Wasn't it weird, even awkward, so dramatically changing the relationship so suddenly, after so long?
Sure, it took a few times before we got the hang of it, but isn't it that way it is for everyone when they start doing it? I thought it was fun figuring it and each other out after we got married.
That's true, but I didn't mean sex ie intercourse alone. I don't personally abide by no sex before marriage, but that doesn't mean that the moment I had the "moral freedom/peace of mind" to have sex (as a Christian would once they are married), I was desperate to immediately do it with the first girlfriend I had. For my first few gfs as a teenager, we slowly went further and further, as we were comfortable with at that point of time, in a warming up process, getting used to the entire concept of sharing sexuality with another person.

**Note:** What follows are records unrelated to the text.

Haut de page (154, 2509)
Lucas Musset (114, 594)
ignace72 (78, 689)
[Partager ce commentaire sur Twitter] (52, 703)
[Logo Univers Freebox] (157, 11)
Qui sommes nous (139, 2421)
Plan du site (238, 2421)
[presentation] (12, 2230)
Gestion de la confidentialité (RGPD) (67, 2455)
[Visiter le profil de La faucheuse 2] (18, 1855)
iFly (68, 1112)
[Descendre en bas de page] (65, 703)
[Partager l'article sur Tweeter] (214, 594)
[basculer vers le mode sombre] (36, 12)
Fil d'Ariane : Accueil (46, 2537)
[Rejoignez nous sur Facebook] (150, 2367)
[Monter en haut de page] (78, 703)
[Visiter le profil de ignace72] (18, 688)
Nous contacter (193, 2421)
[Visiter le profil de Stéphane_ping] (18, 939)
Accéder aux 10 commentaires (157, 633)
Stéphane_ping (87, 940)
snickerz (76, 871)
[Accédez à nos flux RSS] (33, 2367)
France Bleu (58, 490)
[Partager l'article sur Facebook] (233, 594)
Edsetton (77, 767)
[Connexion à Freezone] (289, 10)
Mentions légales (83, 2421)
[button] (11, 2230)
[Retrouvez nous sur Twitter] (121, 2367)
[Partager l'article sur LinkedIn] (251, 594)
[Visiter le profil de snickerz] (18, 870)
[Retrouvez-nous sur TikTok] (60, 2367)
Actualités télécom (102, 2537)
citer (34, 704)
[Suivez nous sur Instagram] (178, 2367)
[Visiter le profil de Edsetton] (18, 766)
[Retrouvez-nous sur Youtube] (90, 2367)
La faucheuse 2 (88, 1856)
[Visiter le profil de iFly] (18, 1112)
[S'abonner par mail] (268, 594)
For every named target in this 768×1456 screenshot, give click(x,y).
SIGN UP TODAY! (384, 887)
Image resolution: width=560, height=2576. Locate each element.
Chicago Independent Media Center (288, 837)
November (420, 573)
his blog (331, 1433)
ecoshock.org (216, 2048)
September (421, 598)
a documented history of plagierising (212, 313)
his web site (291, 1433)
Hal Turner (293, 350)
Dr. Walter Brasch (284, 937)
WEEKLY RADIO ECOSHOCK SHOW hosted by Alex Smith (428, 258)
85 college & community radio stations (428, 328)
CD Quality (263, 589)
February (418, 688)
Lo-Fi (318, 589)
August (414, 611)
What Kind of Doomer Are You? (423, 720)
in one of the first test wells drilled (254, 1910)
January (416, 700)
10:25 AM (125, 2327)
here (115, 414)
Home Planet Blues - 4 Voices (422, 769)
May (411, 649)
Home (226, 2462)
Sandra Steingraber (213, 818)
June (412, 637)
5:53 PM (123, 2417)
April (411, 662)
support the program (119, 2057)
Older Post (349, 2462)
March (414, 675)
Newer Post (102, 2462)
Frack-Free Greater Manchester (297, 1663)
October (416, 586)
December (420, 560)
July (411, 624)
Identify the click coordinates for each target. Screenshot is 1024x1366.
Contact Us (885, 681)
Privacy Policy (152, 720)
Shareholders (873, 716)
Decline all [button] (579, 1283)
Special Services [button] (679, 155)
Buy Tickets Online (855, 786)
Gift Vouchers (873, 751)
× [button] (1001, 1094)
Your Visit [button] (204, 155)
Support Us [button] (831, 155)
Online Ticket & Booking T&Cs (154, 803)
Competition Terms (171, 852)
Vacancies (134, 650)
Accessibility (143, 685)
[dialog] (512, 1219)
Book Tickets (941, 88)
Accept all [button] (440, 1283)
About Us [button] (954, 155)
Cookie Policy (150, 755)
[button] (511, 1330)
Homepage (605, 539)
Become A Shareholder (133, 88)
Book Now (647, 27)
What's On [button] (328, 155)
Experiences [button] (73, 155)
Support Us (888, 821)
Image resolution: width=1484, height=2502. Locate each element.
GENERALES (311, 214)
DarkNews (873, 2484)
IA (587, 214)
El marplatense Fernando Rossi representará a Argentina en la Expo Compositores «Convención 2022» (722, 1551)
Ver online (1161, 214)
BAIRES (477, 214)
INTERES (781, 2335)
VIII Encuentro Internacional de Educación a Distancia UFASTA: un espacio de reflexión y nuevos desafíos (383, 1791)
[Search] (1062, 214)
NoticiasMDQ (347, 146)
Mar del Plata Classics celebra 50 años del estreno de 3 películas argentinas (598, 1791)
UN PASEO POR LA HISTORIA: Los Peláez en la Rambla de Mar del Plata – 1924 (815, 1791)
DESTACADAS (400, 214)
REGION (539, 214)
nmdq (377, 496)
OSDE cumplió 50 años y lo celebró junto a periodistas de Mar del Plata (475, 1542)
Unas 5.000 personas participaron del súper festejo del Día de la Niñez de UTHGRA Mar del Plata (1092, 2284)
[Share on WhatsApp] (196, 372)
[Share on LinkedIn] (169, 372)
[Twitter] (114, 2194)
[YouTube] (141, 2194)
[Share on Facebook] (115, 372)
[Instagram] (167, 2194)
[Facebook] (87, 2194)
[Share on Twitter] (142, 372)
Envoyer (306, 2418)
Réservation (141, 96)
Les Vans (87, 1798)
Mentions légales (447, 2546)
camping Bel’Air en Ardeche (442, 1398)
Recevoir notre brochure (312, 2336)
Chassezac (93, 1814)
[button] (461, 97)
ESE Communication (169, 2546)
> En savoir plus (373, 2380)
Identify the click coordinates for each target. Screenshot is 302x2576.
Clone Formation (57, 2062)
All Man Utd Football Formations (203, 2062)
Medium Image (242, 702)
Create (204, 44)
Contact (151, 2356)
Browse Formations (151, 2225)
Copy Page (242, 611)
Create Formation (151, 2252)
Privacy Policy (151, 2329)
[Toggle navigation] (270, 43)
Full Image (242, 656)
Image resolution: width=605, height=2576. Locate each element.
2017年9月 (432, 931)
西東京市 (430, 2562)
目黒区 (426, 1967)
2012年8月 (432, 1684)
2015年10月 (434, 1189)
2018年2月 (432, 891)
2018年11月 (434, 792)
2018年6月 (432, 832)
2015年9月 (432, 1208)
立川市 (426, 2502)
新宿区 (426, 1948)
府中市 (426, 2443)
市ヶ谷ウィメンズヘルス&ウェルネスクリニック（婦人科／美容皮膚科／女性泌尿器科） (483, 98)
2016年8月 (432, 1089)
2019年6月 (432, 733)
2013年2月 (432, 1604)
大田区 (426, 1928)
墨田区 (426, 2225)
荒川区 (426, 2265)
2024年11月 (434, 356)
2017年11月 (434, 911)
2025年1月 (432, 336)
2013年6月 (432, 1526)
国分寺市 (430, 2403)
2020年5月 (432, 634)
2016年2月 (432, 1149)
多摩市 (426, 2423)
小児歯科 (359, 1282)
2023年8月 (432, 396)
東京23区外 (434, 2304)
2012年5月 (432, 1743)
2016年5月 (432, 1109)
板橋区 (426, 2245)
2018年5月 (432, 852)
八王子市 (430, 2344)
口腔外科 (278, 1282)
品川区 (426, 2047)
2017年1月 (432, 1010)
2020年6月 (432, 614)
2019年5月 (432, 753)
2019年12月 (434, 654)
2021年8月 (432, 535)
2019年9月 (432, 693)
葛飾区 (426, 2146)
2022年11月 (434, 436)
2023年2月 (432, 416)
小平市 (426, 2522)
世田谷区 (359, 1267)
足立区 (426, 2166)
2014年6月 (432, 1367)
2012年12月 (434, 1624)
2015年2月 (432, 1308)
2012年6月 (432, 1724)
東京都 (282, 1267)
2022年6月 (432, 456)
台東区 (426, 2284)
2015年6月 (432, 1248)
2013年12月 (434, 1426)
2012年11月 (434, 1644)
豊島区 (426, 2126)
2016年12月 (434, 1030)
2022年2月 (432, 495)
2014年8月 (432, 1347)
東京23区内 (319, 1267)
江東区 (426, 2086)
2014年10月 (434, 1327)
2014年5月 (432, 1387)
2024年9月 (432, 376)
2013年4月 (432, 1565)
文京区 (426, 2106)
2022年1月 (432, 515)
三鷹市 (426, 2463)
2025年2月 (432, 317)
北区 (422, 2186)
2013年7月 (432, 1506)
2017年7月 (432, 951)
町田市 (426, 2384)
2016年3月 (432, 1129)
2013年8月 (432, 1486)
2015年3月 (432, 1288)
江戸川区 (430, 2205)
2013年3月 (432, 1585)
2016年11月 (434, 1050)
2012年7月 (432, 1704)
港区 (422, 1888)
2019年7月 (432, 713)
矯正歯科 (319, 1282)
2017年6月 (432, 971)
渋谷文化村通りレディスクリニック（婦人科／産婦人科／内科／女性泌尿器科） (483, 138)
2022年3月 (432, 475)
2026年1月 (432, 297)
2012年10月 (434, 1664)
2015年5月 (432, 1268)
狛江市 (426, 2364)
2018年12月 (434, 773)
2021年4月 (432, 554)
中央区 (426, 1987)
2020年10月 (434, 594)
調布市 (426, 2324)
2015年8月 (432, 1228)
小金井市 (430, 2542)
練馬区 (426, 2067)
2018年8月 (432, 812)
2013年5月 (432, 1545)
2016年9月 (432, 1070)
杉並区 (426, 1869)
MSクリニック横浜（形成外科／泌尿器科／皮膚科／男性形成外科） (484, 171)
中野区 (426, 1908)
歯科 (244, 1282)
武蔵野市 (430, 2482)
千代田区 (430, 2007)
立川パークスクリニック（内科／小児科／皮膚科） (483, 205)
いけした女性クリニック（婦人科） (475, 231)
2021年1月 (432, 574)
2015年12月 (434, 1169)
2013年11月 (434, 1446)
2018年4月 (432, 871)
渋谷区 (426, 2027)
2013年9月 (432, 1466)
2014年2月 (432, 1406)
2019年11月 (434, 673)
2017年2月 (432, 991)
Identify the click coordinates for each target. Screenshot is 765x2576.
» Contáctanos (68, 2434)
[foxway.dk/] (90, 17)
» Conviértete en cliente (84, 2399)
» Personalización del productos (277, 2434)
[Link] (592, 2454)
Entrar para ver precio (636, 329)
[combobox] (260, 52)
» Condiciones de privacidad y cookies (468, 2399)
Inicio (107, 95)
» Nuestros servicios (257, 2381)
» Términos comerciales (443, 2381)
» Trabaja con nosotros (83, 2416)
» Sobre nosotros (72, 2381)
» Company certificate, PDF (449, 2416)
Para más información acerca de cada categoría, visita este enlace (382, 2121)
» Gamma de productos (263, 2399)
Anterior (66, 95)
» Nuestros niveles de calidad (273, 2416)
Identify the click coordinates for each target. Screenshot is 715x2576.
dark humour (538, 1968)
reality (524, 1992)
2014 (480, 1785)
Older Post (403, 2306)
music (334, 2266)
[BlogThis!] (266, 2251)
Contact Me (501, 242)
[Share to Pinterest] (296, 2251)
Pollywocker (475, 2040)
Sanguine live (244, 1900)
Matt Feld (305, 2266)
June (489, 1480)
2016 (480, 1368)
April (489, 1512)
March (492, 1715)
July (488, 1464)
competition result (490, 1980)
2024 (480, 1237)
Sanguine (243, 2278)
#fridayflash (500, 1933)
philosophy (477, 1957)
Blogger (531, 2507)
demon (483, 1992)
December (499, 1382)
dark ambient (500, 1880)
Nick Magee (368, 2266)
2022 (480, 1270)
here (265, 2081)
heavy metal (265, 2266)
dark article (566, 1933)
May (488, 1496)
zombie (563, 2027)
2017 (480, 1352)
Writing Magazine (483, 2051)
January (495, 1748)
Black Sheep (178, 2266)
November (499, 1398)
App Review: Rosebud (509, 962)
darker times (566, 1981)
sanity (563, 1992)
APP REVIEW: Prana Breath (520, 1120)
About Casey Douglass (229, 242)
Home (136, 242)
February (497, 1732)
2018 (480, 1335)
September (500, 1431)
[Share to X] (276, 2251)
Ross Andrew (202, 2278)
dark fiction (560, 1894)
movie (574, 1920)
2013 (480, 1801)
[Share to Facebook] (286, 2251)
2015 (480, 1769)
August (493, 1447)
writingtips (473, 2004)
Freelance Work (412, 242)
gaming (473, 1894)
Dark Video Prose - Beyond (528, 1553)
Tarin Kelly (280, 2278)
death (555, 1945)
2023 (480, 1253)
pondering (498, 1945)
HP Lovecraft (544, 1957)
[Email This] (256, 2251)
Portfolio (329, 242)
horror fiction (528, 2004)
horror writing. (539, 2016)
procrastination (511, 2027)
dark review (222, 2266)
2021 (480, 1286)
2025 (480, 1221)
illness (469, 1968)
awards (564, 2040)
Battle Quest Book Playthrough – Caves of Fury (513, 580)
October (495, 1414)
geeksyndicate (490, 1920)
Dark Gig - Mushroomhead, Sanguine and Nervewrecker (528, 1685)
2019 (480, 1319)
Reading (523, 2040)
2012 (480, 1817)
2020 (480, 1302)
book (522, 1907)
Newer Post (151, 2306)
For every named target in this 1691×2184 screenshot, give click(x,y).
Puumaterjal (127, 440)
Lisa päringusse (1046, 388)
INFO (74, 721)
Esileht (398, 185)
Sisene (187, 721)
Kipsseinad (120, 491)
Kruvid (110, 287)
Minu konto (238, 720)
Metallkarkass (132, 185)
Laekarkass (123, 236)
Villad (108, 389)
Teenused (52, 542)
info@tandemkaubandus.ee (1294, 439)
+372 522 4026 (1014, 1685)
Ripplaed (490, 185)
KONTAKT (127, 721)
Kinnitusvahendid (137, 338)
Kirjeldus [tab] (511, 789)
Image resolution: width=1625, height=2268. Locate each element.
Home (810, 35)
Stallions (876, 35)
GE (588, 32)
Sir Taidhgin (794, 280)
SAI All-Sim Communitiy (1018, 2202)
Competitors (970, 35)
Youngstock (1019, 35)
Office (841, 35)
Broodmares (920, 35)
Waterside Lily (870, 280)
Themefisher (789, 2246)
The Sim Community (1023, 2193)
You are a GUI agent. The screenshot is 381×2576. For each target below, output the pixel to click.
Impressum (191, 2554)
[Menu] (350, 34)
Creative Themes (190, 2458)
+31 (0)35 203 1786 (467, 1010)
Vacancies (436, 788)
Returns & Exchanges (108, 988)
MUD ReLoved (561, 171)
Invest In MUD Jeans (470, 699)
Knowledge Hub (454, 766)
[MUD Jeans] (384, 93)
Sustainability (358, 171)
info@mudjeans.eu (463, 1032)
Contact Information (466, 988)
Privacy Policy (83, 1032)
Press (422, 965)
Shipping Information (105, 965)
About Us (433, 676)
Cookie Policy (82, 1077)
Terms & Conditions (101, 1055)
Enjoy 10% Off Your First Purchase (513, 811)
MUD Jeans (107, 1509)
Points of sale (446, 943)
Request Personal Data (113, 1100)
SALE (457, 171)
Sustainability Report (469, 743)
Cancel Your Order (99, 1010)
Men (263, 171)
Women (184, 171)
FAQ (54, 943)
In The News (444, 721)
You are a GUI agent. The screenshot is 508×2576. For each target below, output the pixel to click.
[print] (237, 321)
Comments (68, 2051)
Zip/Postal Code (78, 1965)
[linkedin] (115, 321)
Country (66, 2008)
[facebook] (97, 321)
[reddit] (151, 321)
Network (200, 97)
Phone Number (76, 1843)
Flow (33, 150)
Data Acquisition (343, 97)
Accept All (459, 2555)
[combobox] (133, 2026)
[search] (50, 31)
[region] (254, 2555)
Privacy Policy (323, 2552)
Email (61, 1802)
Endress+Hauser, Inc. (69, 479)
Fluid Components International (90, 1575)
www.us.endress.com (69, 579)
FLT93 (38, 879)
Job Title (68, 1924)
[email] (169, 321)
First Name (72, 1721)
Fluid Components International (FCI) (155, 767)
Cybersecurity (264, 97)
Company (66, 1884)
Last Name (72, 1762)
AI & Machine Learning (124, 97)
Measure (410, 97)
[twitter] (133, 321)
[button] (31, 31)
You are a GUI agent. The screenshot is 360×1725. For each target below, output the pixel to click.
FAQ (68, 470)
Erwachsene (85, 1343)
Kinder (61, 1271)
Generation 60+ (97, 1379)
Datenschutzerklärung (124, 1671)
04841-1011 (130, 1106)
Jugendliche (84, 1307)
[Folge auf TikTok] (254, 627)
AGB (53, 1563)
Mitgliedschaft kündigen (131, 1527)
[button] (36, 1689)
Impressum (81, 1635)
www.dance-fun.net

The impression I've gotten from most Christians is they don't really do this at all. They go from kissing and hugging and avoiding much else so as to prevent themselves from going further than they should, and then they get married, they have the freedom, or consent, or whatever you want to call it, and they suddenly jump each other's bones. No warming up to it, nothing. I know there is a MUCH longer period of being with the person you're suddenly having sex with and having established a strong bond with them, and that would be significant in making it easier, I admit, but I personally can't imagine just jumping from, as I put it, home turf to the Amazon on the sexual side of things in the space of one day. I just feel it could be quite... jarring?
Well, let see. I had been to South America before a couple times but never the amazon. However, with marriage I finally went to the amazon but I had an experienced guide who could speak the native language.
a) Great extension of the analogy.
b) THIS is what I'm talking about. A bit of exploring South America before diving into the jungle, so the sights and sounds aren't so unfamiliar and, well, daunting, I suppose.
Possibly taking it a bit too far now.